*Textauszug:*
:::::

# ArrayList index auf gültigkeit prüfen



## DuffCola (14. Jan 2014)

Hallo,
wie der Titel schon sagt, wie kann ich einen Index prüfen, der in einer ArrayList vorhanden sein sollte?


----------



## Gucky (14. Jan 2014)

Meinst du, ob genug Indizes vorhanden sind? Index < arrayList.size()


----------



## DuffCola (14. Jan 2014)

Nein, ich meine wenn ich einen Index habe, der auf ein bestimmtes element in der Array Lsit zeigen SOLLTE, wie überprüfe ich ob der Index gültig ist ?
Muss ich einfach die Methode get aufrufen und eine eventuelle Out of Bounds exception auffangen oder gibt es eine schönere Lösung ?


----------



## Gucky (14. Jan 2014)

Ja die gibt es. Du guckst nach, ob der Index kleiner ist, als die Größe der Liste.  Ich verstehe dein Problem nicht.

Du hast eine Liste der Länge 3 und jetzt willst du gucken, ob der Index 5 gültig ist?


----------



## VfL_Freak (15. Jan 2014)

Moin,

ich fürchte eher, dass er Länge = 5 hat und Index 3 prüfen will 

@TO: erkläre mal, was Du hier genau unter Gültigkeit verstehst!

Gruß
Klaus


----------



## DuffCola (15. Jan 2014)

Also,
das problem ist, dass eine ArrayList, wenn man ein element löscht das Array intern nicht verkleinert wird.

:::::

*Bereitgestellte Daten:*
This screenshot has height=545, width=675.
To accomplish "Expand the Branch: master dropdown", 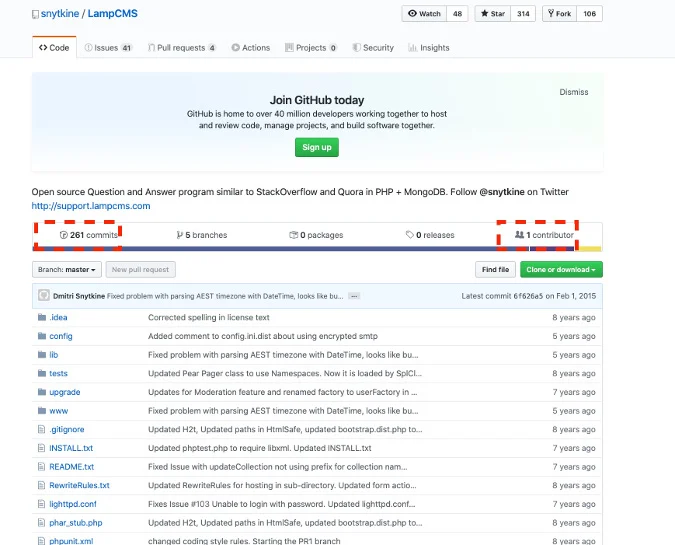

:::::

*Aufgabenstellung:* Führe den Textauszug über die Gültigkeitsprüfung eines ArrayList-Index direkt im Anschluss an seinen letzten Satz fort. Die Daten werden nicht benötigt.

*Lösung:*
So könnte man ausversehen auf ein element zugreifen, das schon vorher wieder gelöscht wurde.
Aber ich denke man kann es relative einfach überprüfen, indem man einfach den Rückgabewert der get funktion nach null überprüft.
Oder?


----------



## VfL_Freak (15. Jan 2014)

Moin,

bitte was  ???:L
Du löscht ein Element und kannst danach wieder drauf zugreifen ???:L

Erkläre doch mal genau was Du meinst!

Gruß
Klaus


----------



## Gucky (15. Jan 2014)

Ich glaube er weiß nicht genau, wie eine ArrayList funktioniert. Das Array hat eine bestimmte Größe. Wenn du ein Element hinzufügst, dann wird oben eins draufgepackt. Sind es zu viele Elemente wird das Array vergrößert.
Wenn du ein Element löschst, dann "rutschen" alle Elemente darüber einen nach unten. Es ist nicht so, dass der Platz dann einfach ausgespart wird und gefüllt wird, wenn wieder was dazukommt.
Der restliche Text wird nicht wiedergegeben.